A Data-intensive Approach for Evaluating Water-Energy-Land-Food Nexus at
Multiple Scales
Abstract
Satisfying global food demand places a significant burden on finite
resources like water, energy, and land across the world. Ensuring
sustainable food production requires an understanding of water, energy,
and land at local scales, which is often hampered by the lack of
detailed data. Taking advantage of several large datasets, this study
focused on the interactions between groundwater, energy, land, and food
(WELF) at multiple spatial scales in the Indian state of Andhra Pradesh.

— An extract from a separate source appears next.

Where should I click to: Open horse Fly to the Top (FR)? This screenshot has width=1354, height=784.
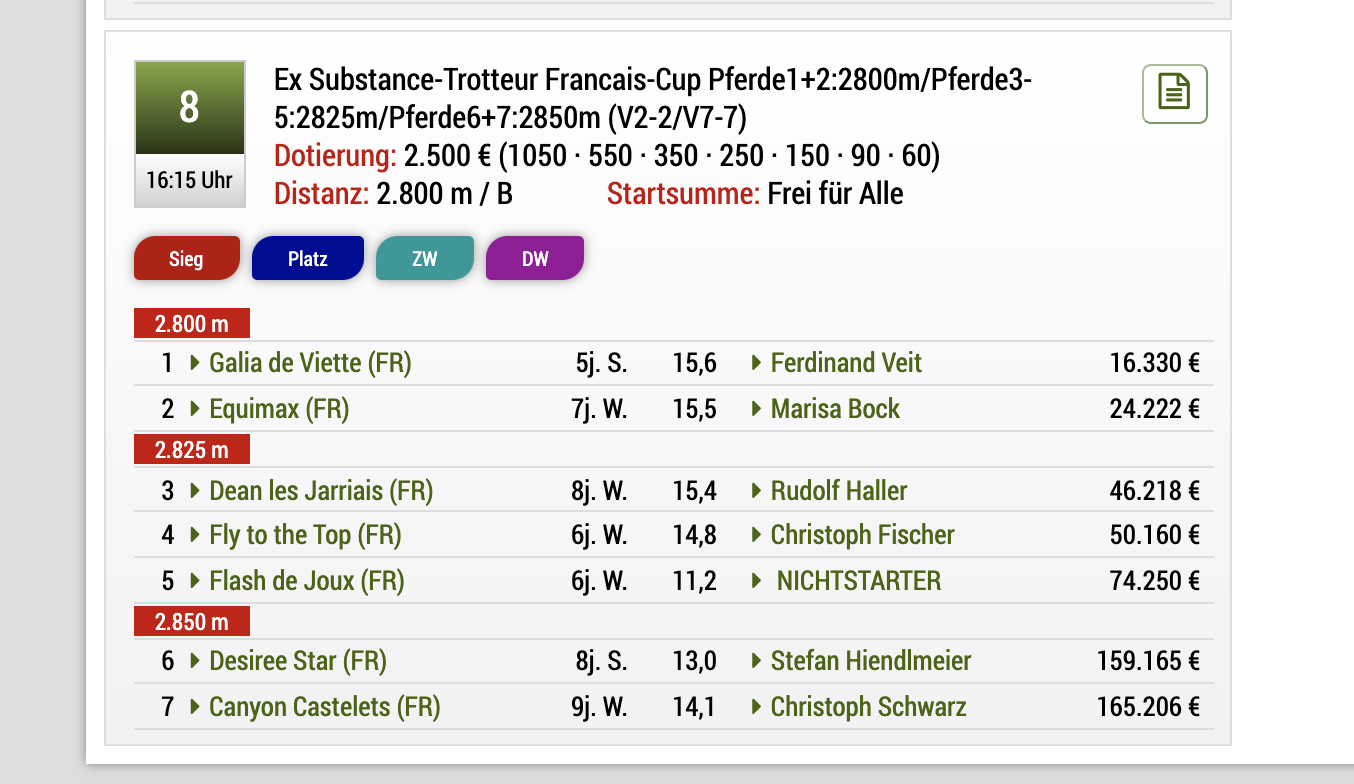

Using FAO’s CROPWAT model, MODIS evapotranspiration data, and a detailed
multiscale agricultural database, we estimated the irrigation water
requirements at multiple spatial scales. A detailed estimate of
groundwater and energy consumption was obtained, which was used to infer
the interactions between WELF. The results from our study allow us to
identify local and regional hotspots of groundwater and energy
consumption. Our results indicate that regional estimates of groundwater
or energy consumption, while indicative of local conditions, are unable
to capture the variations at finer scales. The interactions between WELF
at multiple scales also indicate that the efficiency of groundwater and
energy consumption for various crops varies widely across and within
regions. Our study highlights the need to more effectively manage the
cultivation of water-intensive crops such as paddy and sugarcane to
optimize groundwater consumption. Policy-makers must focus on
transitioning towards sustainable agriculture that prioritizes food and
water security. Future research must take advantage of extensive
datasets to better evaluate the adverse effects on water and energy
resources to ensure sustainable food production.